Le blues est, du reste, la référence commune à tous, singulièrement à la pléiade de saxophonistes réunis à Cimiez. Parmi eux, Illinois Jacquet (2), ténor fougueux, représentant du style texan, remarquablement entouré ici, notamment par Pee Wee Erwin (tp), auteur d’un excellent solo sur If I Had You. Pour beaucoup, une révélation. Jacquet, grand interprète de blues mais aussi de ballades, se mesure en outre, sur quelques morceaux, avec son homologue Eddie « Lockjaw » Davis, l’un des solistes phares de Count Basie. Leurs échanges sur Cotton Tail sont littéralement gorgés de swing.

On retrouve les deux saxophonistes dans le volume consacré à Eddie « Lockjaw » Davis (3). Durant quelque douze minutes, ils s’y livrent, sur Lover Come Back To Me, à une joute impressionnante. Aucun n’en sort vainqueur, mais ils profitent tous deux de l’émulation pour atteindre des sommets. Davis brille par ailleurs de mille feux dans le Misty d’Erroll Garner, tandis que sont tour à tour en valeur le batteur JC Heard et le tromboniste Vic Dickenson (Rompin’ With J C, On Green Dolphin Street).

Parmi ces ténors de haut vol, « notre » Guy Lafitte (4). Non seulement le meilleur saxophoniste français de la période fait jeu égal avec ses homologues américains, (en témoigne sa rencontre avec Illinois Jacquet sur l’ellingtonien In A Mellow Tone), mais son swing a rarement été aussi constant. Son lyrisme, son phrasé, qui doivent beaucoup à Coleman Hawkins, éclatent, entre autres, dans It’s A Talk Of The Town, interprété en quartette et où Gerry Wiggins se met en valeur.

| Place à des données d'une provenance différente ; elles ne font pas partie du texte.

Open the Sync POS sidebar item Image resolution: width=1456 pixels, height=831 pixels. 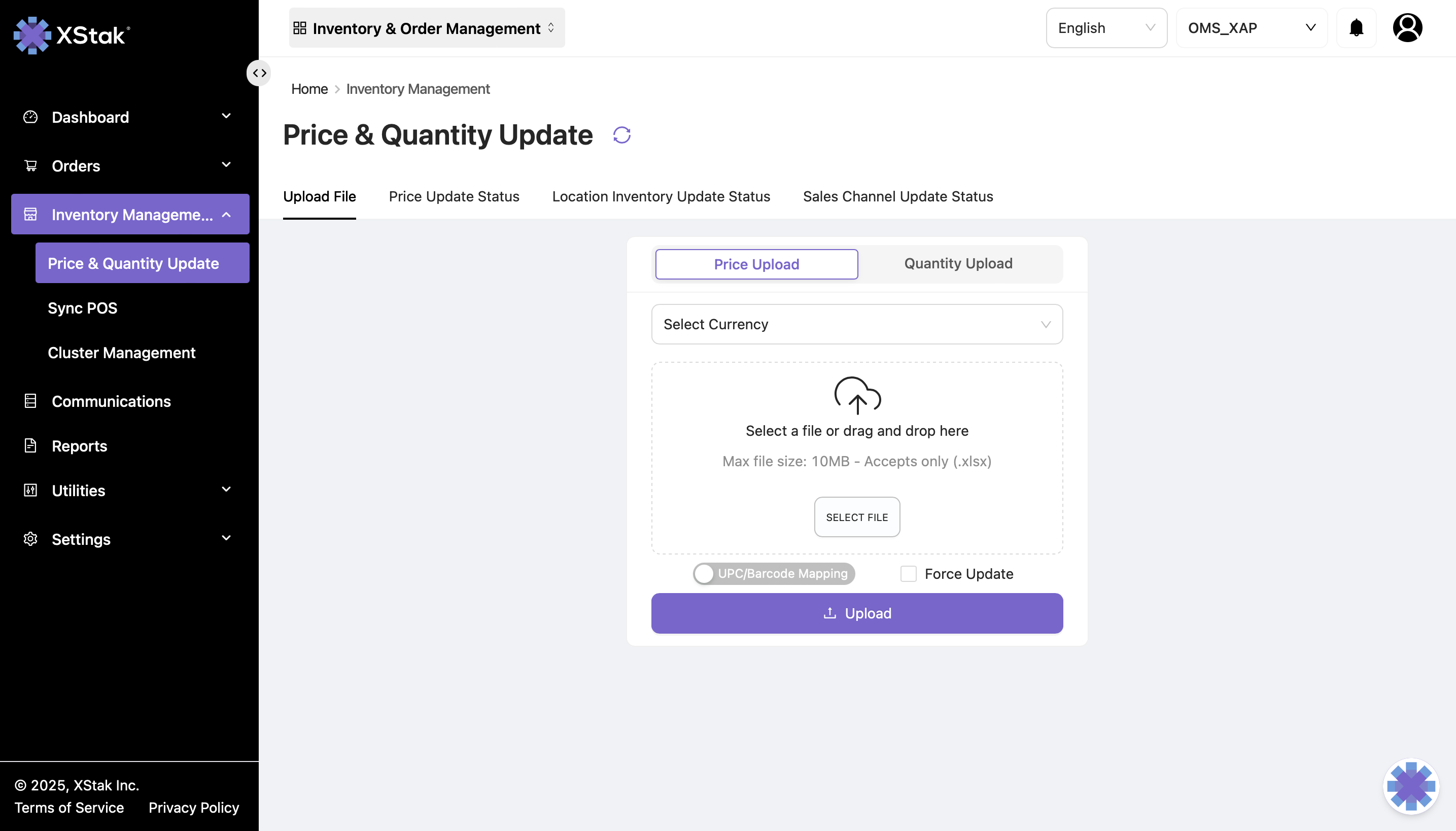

Mais on n’aura garde d’omettre les morceaux où figure Harry « Sweets » Edison, en particulier une mémorable version de Satin Doll qui fait ressortir toute la finesse de Hank Jones.

Enfin, deux disques sont consacrés à Harry Edison, (5 et 6), l’un enregistré à la Parade de Nice avec des partenaires divers, dont Dicky Wells au trombone, l’autre en studio, au sein d’un quartette qui comprend notamment l’organiste Bill Doggett. L’un et l’autre des CD rendent pleine justice à ce trompettiste brillant. Il a fait, lui aussi, les beaux jours de l’orchestre de Count Basie et développé, au cours d’une carrière jalonnée de succès, un style à la fois sobre et précis, axé sur un swing ne perdant jamais de vue la finesse mélodique, qu’il joue ouvert ou avec sourdine. A savourer sans retenue, à commencer par un C Jam Blues où interviennent aussi avec brio Guy Lafitte et Eddie Davis. C’est dire la richesse d’une collection homogène qu’on ne saurait trop recommander à tous les amateurs de jazz.

Jacques Aboucaya

1. Jonah Jones, 2. Illinois Jacquet, 3. Eddie « Lockjaw » Davis, 4. Guy Lafitte, 5 & 6. Harry Edison. (Black & Blue, distrib. Socadisc, collection « Nice Jazz 1978 ».)